- [What to work on]
1: Check each statement against the air-conditioning essay and answer yes or no, quoting the words of the essay that decide it: (a) Willis Carrier unveiled the plans for his invention in 1902. (b) Slate published its response on the same day the New York Times ran its article. (c) Daniel Engber's piece focuses on air conditioning in commercial buildings.
2: Carry on the air-conditioning essay from the point where it stops.

[start of Text block]

THE POLITICS OF COOLTH
By Salvatore Basile, author of Cool: How Air Conditioning Changed Everything

Have you ever gone to a birthday celebration that disintegrated into a fight? Well, there’s one starting up now.

July 17, for you party-prone types, marks an important anniversary—specifically, it marks the day in 1902 that youthful engineer Willis Carrier unveiled the plans for his latest invention. He called it the “Apparatus for Treating Air.” Now it’s called air conditioning. And for the last 113 years, all of us have been rejoicing over it.

Or perhaps not all of us.

On July 4, the New York Times ran the Kate Murphy article, “Enduring Summer’s Deep Freeze,” a piece that asks the question, “Why is America so over air-conditioned?” Three days later, Slate ran a response: Daniel Engber’s “Hot and Bothered,” expressing annoyance at “members of the brrr-geoisie” (that’s a good one) and stating, “These people love to hate AC, and they drive me nuts.”

Before anyone starts throwing cake, let’s look more closely. First off, has anyone noticed that these articles are complaining about different things? Ms. Murphy’s piece is critical of the air conditioning found in commercial buildings; while Mr. Engber’s rebuttal isn’t one; it centers on the attitudes surrounding home cooling. (Frozen) apples to (frozen) oranges.

[end of Text block]
[start of Dataset excerpt]

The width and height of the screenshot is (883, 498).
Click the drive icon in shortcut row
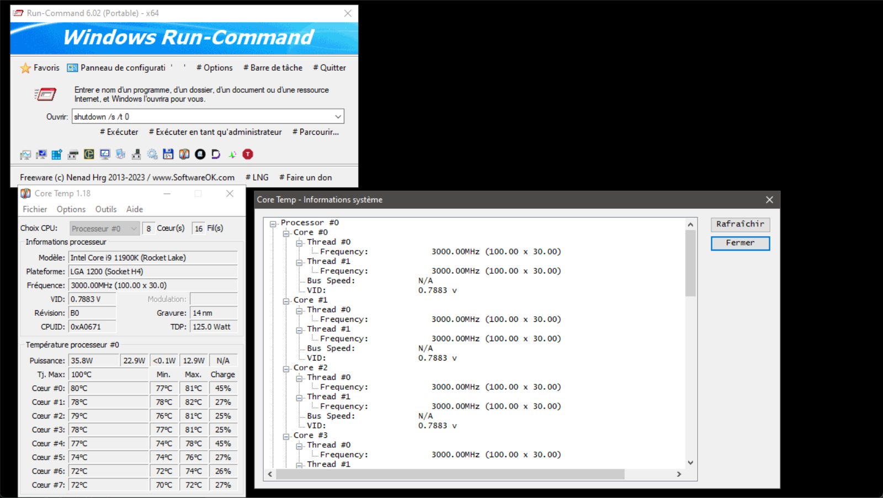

[end of Dataset excerpt]

- [Answers per task]
1:
(a) Yes: "it marks the day in 1902 that youthful engineer Willis Carrier unveiled the plans for his latest invention."
(b) No: "Three days later, Slate ran a response"
(c) No: "it centers on the attitudes surrounding home cooling."

2:
Regarding that first complaint, consider: We all love fiddling with our home thermostats, so why wouldn’t we go a little ballistic when we’re freezing in public and helpless to do anything about it? Of course Ms. Murphy’s point is completely justified. A whole lot of commercial spaces are needlessly frigid in July, and without a doubt that is off-putting. But remember that people have been complaining about air-conditioned public spaces ever since there were air-conditioned public spaces to complain about, so neither she nor anyone else should be surprised by this. (Especially as Ms. Murphy lives in Houston, proudly called “one of the most air-conditioned cities in the world.” Its downtown district is honeycombed with nearly seven miles of pedestrian tunnels, so thoroughly chilled that coffee shops offer hot cocoa, in midsummer, “for those cold days.” If anyone would be familiar with too much coolth, she would.)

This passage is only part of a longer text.